I have the following code for matrix multiplication, abbreviated for simplicity. I plan to use local memory that is block_size*block_size to hold a block of sub-matrix. I keep getting error code -52 in clEnqueueNDRangeKernel when I run it on NVIDIA GPU. And after some research, I found out the constant memory size on NVIDIA gpu is extremely small.

host:

    cl::Buffer a_buf{ context, CL_MEM_READ_ONLY | CL_MEM_COPY_HOST_PTR, a.bytes(), a.data };
    cl::Buffer b_buf{ context, CL_MEM_READ_ONLY | CL_MEM_COPY_HOST_PTR, a.bytes(), bT.data };
    cl::Buffer result_buf{ context, CL_MEM_READ_WRITE , result.bytes(), nullptr }; //for memory mapping
    kernel.setArg(0, a_buf);
    kernel.setArg(1, b_buf);
    kernel.setArg(2, local_size*local_size* sizeof(float), nullptr);
    kernel.setArg(3, local_size*local_size* sizeof(float), nullptr);
    kernel.setArg(4, result_buf);
    queue.enqueueNDRangeKernel(kernel, { 0,0 }, { a.rows, a.rows }, {local_size, local_size});
                                        //  ^ offset   ^global work size  ^local work size

Kernel:

__kernel void matrixMul(__constant float* a,
    __constant float* b,    //storing the original matrix data
    __local float* a_local, 
    __local float* b_local, //storing a sub-matrix block for the work-group
    __global float* result)
 {...}

Using CL_DEVICE_MAX_CONSTANT_BUFFER_SIZE , my RX580 returns almost all available VRAM, but my GTX1650 returns only 64KB. I indeed get a significant performance boost from my RX580 when using __constant instead of __global . Is there anything I did wrong, or it happens to be the case so that I need to prepare different kernels to run on AMD and NVIDIA gpus?

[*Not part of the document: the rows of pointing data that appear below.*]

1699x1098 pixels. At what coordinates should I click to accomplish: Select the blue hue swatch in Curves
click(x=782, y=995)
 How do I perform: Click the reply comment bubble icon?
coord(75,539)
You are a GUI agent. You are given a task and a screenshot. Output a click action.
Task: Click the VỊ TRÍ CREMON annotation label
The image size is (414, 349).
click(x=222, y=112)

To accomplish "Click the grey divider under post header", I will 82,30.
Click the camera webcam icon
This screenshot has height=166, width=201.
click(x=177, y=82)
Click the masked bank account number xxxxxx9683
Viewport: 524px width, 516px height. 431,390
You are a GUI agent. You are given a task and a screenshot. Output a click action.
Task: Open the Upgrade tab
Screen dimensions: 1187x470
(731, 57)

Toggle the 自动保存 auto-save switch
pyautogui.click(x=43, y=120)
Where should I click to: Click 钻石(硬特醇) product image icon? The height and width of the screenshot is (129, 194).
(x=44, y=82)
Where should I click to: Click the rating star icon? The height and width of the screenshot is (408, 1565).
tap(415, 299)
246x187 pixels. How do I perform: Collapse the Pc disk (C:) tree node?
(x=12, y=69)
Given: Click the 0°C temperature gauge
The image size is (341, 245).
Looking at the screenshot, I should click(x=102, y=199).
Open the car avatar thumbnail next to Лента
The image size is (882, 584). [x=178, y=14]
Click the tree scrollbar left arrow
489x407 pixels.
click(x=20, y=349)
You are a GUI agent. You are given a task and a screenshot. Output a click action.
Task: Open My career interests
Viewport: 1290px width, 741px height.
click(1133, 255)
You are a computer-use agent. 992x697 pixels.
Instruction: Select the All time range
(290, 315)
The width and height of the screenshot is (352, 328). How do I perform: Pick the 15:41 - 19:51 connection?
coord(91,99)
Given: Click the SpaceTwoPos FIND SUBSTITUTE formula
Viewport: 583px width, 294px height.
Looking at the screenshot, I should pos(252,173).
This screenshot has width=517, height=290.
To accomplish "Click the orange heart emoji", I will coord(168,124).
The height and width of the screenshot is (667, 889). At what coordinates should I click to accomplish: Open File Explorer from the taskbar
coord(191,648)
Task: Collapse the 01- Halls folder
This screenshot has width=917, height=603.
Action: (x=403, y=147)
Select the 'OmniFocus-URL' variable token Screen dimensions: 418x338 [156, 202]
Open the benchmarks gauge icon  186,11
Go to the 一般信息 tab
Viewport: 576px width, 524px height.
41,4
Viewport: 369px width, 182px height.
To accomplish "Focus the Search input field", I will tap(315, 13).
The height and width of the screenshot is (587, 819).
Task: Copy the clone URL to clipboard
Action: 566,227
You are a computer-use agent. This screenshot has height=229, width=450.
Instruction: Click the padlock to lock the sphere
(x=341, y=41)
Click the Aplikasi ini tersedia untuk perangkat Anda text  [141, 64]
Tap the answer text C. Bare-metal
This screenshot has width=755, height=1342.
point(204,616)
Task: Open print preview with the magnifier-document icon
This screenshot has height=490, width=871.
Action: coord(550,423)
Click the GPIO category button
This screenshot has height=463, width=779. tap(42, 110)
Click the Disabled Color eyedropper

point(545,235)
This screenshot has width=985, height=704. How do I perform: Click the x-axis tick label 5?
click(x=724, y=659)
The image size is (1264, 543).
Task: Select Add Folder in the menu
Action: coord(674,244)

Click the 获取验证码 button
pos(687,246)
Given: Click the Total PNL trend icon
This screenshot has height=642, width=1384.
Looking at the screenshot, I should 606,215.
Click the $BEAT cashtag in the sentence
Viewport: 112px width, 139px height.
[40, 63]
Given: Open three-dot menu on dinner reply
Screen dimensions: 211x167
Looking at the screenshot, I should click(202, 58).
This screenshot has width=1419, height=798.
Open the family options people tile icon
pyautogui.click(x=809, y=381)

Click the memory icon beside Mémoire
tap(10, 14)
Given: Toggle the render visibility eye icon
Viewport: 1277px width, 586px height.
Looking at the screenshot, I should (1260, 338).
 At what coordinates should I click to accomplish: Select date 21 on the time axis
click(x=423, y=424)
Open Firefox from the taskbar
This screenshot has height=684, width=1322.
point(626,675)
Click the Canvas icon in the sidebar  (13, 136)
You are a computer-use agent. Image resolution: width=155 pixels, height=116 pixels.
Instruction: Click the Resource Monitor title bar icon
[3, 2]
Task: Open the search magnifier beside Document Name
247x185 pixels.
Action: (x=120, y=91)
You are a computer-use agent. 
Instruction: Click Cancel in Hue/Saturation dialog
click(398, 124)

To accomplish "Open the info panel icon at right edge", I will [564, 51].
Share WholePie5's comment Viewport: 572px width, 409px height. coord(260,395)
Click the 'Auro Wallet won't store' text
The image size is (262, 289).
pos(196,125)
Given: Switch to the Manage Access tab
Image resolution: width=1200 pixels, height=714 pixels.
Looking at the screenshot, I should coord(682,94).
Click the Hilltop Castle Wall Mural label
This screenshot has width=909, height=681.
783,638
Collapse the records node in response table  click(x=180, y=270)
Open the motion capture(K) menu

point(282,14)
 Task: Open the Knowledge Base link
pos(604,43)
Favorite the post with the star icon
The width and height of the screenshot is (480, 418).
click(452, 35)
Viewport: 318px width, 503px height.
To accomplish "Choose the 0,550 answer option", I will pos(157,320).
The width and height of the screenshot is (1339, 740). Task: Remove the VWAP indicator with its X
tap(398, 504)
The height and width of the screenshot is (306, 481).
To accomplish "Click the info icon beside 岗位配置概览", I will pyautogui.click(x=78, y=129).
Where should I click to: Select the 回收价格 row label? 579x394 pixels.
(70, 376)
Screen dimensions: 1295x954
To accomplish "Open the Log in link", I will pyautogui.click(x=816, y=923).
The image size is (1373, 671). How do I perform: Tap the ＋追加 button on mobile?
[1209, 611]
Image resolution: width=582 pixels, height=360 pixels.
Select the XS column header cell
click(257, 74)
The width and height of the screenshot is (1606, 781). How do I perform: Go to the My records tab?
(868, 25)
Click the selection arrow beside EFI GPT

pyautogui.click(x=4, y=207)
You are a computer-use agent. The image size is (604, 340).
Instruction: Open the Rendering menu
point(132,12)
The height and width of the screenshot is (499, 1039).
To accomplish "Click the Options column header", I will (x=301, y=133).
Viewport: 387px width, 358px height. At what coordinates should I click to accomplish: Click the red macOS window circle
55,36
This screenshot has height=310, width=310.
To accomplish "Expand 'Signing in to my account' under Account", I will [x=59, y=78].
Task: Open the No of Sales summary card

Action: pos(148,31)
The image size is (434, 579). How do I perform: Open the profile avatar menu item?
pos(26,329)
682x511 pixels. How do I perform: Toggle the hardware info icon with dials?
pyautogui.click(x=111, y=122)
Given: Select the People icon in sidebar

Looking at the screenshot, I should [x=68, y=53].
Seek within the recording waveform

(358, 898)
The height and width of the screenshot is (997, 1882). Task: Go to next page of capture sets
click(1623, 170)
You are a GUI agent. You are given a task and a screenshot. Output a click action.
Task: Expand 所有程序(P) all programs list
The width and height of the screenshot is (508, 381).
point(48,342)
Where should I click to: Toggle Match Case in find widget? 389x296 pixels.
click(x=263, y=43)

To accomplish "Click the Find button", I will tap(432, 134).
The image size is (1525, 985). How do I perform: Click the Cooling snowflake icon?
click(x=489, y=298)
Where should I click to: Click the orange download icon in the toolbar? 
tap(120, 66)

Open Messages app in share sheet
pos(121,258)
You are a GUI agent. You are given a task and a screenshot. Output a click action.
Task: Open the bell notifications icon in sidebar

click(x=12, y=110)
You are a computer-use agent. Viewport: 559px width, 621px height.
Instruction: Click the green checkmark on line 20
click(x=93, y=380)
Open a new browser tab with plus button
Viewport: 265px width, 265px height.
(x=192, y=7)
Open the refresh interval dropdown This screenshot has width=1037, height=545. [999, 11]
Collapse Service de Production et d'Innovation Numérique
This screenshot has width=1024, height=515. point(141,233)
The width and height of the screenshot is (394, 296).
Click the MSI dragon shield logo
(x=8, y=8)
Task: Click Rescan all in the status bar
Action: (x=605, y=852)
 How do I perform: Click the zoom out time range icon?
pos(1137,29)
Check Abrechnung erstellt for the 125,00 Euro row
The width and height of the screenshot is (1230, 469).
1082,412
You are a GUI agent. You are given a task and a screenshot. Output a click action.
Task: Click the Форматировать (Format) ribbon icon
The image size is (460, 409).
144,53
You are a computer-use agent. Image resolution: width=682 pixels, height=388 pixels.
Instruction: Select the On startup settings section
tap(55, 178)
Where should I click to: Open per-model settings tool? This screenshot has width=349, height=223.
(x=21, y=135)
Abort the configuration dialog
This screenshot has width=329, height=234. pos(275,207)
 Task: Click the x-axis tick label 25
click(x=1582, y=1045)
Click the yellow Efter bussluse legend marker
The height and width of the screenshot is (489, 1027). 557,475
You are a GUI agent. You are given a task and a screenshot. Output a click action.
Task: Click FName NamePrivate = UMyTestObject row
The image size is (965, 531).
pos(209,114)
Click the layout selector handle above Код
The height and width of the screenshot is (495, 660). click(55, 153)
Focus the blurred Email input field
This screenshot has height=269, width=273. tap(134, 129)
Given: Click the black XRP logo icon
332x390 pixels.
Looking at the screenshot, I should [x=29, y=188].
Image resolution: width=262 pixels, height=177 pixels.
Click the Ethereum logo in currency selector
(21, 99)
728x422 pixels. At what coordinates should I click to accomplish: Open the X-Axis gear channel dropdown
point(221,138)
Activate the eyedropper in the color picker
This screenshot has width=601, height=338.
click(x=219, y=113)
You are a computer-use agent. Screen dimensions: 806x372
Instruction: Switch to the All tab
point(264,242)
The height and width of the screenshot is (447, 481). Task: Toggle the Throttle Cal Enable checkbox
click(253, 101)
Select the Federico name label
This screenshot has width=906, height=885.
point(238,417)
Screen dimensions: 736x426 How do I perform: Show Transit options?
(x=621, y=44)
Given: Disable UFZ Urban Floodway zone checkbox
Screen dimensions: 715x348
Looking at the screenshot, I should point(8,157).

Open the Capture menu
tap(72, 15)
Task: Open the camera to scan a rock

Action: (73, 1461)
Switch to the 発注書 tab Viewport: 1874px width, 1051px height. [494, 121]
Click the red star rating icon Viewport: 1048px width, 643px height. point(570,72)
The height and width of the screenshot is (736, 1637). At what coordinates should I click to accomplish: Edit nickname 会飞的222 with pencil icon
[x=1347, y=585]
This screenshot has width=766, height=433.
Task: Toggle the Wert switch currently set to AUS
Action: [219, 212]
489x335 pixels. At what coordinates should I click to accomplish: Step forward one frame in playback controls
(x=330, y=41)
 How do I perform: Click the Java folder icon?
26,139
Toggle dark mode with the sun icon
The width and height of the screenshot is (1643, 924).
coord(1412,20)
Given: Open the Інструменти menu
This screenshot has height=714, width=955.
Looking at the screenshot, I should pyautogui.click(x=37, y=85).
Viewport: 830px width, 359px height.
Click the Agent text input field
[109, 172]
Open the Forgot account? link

EDIT: I found a relevant issue on github here So I changed __constant float* a -> __global const float* restrict a , it works.

The constant memory size on NVIDIA GPUs is indeed very small at 64KB (I checked for Titan Xp, GTX 960M, RTX 2080 Ti, Tesla K20c, Tesla K40m). On the AMD Radeon VII, constant memory size is much larger at 14GB. On Intel CPUs (i7-8700K, Xeon E5-2680 v2) constant memory size is 128KB. This is a driver limitation and the workaround is to use global const float* restrict (and restrict for all other kernel arguments of type float* ) instead of constant float* , as you already figured out.

If performance on AMD GPUs is vastly different, you may use different kernel declarations for AMD and NVIDIA GPUs. You can switch between them either via #ifdef or at runtime via string concatenation before the OpenCL code is compiled; this way you don't have to have the entire kernel twice in your code but only the line with the kernel parameter declarations.